Frank Winfield Woolworth (April 13, 1852 – April 8, 1919) was an American entrepreneur, the founder of F. W. Woolworth Company, and the operator of variety stores known as "Five-and-Dimes" (5- and 10-cent stores or dime stores) which featured a selection of low-priced merchandise. He pioneered the now-common practices of buying merchandise directly from manufacturers and fixing the selling prices on items, rather than haggling. He was also the first to use self-service display cases, so that customers could examine what they wanted to buy without the help of a sales clerk.

Early life
Woolworth was born in Rodman, New York to John (1821–1907) and Fanny (née McBrier; 1832–1878) Woolworth; his brother was entrepreneur Charles Sumner Woolworth (1856–1947). His parents were devout Methodists and sympathetic to the Northern side during the Civil War, and they raised their sons in those beliefs.

At age four, Woolworth told his parents that he would become a peddler like those who sometimes came calling. He and Charles would play "store", and Frank would set up merchandise to sell to his brother. Woolworth finished his schooling at age 16, yet he was unfit to begin working in any legitimate store with only basic knowledge and no experience. He applied to many shops in the area, every time being rejected He attended a business college for two terms in Watertown, New York, with a loan from his mother.

Career

In 1873, Woolworth worked as a stock boy in a general store called Augsbury & Moore's Drygoods in Watertown, and his experiences there served as the starting point to his own business venture and innovations. He was considered to be an inept salesman and was given jobs such as washing the windows, where he found a creative niche arranging the store's front display; his work was so impressive that his boss assigned him that role. Woolworth learned the difficulty with the typical business practice, in which few items were labeled with price tickets and a clerk was responsible for obtaining an item for the customer and making the transaction. It was from these early experiences that Woolworth developed the notion that goods should sell themselves, something which became increasingly prominent in his retail career.

Under the employment of Moore & Smith, Woolworth had an opportunity to sell a large surplus of goods.
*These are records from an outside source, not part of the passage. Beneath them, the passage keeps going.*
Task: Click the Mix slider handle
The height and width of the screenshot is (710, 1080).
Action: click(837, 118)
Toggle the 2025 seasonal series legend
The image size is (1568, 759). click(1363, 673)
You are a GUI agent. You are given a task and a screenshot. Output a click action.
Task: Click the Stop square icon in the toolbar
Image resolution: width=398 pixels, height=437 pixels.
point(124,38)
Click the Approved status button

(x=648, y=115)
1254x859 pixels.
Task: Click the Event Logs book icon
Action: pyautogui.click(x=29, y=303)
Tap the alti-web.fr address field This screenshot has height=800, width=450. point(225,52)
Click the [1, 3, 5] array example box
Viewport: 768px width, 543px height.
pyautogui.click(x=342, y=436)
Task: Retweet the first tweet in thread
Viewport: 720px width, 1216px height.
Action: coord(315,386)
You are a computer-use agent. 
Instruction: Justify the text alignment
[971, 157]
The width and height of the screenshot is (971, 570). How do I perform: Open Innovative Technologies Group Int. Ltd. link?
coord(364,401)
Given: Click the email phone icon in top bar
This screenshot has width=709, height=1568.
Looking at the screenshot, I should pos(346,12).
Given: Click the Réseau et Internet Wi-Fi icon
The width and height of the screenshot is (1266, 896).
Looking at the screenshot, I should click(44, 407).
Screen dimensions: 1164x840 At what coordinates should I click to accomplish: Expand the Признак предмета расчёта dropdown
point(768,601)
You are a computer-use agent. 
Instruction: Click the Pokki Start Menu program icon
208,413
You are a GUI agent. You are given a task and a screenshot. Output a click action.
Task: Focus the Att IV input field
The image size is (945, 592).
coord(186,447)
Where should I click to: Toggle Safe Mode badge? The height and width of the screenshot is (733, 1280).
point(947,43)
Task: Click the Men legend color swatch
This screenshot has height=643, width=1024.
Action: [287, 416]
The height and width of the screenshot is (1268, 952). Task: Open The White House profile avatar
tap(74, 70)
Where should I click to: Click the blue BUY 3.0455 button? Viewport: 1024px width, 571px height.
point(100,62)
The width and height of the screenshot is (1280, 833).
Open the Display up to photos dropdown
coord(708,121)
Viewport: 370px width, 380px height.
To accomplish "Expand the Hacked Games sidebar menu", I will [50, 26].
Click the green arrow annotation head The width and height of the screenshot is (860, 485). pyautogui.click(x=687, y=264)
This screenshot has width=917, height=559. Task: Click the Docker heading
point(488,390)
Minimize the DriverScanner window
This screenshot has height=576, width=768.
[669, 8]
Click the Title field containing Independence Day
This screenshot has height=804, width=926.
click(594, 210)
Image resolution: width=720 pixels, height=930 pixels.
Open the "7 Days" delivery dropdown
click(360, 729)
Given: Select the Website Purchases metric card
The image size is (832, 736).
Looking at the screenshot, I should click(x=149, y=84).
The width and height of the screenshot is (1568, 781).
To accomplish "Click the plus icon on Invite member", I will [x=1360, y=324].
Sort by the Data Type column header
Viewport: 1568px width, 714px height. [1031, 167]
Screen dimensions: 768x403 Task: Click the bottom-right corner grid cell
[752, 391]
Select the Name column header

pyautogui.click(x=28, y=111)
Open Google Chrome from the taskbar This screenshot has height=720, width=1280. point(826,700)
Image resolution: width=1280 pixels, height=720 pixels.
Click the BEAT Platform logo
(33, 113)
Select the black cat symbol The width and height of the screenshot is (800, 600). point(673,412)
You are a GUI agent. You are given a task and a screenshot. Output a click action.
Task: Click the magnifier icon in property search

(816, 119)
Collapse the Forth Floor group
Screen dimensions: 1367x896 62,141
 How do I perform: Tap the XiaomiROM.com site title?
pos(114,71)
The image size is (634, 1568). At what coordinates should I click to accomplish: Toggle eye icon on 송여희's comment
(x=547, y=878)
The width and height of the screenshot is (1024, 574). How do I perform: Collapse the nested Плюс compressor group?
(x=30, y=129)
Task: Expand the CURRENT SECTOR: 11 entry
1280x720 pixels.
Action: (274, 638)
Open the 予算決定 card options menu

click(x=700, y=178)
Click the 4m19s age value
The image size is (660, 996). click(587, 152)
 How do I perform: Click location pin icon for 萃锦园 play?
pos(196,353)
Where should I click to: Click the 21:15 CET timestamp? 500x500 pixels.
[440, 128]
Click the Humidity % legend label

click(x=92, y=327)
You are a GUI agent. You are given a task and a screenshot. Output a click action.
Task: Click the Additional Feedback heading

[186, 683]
He organized a store in Great Bend that opened on February 10, 1878, but sales were disappointing; the store failed in May. Accounts differ on the conception of the five-and-dime. Gail Fenske suggests that Woolworth had heard of a "five-cent counter craze" while questioning his own sales ability at his first job. Jean Maddern Pitrone suggests that the idea was conceived after a travelling salesman told Woolworth of stores in Michigan with the five-cent counter concept. Plunkett-Powell suggests that Woolworth overheard the concept during a discussion between William Moore and a young man who had opened his own cut-rate goods store.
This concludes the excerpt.